I am so close to the river at work -- sorry, the "lake". Silly Texans. Sometimes we even go to The Pier for lunch. But it's dangerous to do so on pretty days like today, because the temptation to jump in and just float downstream is almost overwhelming. So on pretty days like today, I stay in and eat at my desk. Because it's easier on my psyche. Sad? Perhaps. But it's all about survival, people.
So Babs just sent me my horoscope for today, ala Jonathan Cainer, and I have to admit it's eerie. Check it out:
"You don't have to prove anything to anyone. You don't have to validate your existence by owning or achieving something. The Joneses of this world, don't need to be kept up with, they need to be kept away from. Somehow, though, you now feel as if you are under pressure to do something that doesn't come very naturally to you. Don't just steam ahead out of a sense of obligation, ask yourself why you are even bothering to play a certain game?"
Huh. It seems so right on, and yet, what the heck could it be talking about? I guess the glaringly obvious thing would be the CJ Situation. But -- I don't feel any sense of obligation to him, and I'm actually rather enjoying the game. Hmm. Could it be talking about work? The competitiveness and my personal need to do well? The constant pressure? Maybe. But isn't that normal at work?

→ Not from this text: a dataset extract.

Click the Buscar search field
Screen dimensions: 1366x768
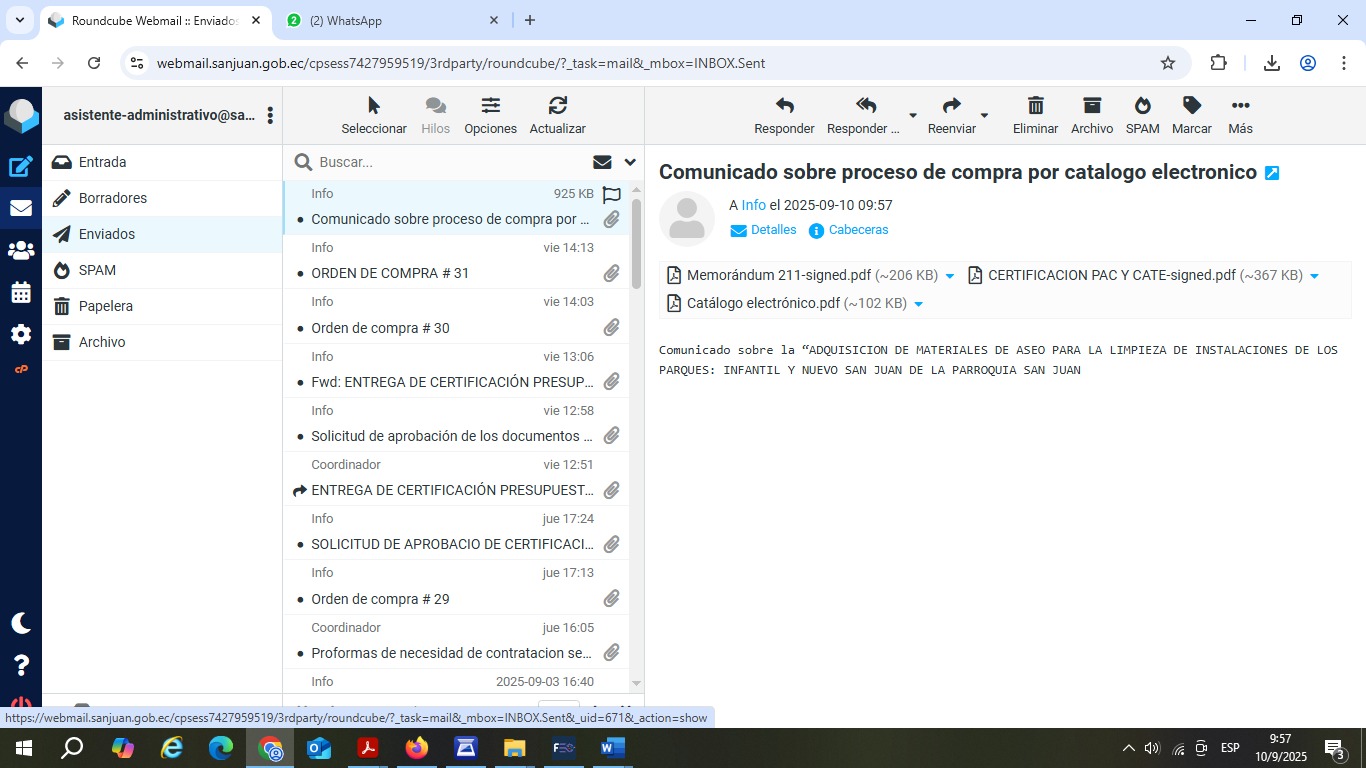[450, 162]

I do like the part where it says I don't have to validate my existence by owning or achieving something. Because that, my friends, is the story of my life.
This week in particular, after witnessing one of my best friends give birth to her daughter, I have been thinking a lot about children, or my lack thereof. Childbirth? It ain't glamorous, people -- yet it's so beautifully natural. It's breathtaking to see a woman's body in action, doing what it was designed to do. Make, nurture, then birth another human being. Boobs? They're for feeding this person. Hips? They're for birthing this person. Belly? It's meant to carry this person for 9 months. And other girl parts? Well... you get what I'm saying.
The whole experience has me feeling like so many things I spend energy worrying about are completely insignificant. Brings me back to my lament of late, wondering what my whole Purpose on this Earth is. If it's not to raise fabulous little people to carry on civilization, then what is it? Except. The horoscope sets me free! I don't need to prove my worth by achievement. Well. Sounds appealing, but i'm not so sure about that.
I keep thinking of that Army commercial where the daughter is trying to justify to her father why she went and done signed up for that thar war. What is it she says? "If I help just one person be successful, then that makes me successful, right?" This is kinda deep in a scary shouldn't-be-in-a-commercial kinda way. And I'm even in advertising.
So, what if I never have kids? And it's a very real possibility, given my age, situation and current mindset. Is it enough that I cherish my role in the lives of other people's children whom I love? Does it count that I want to be a positive influence in their lives, a person they trust and who they feel they can always talk to? Someone their parents feel comfortable letting their children talk to? Is that enough? Being Auntie Lisa, or surrogate Auntie Lisa?
Ok, what about that AND a life-altering novel?
(I will write more about the birth at some point. This is all I can manage at the moment. But don't worry -- I will NOT forget.)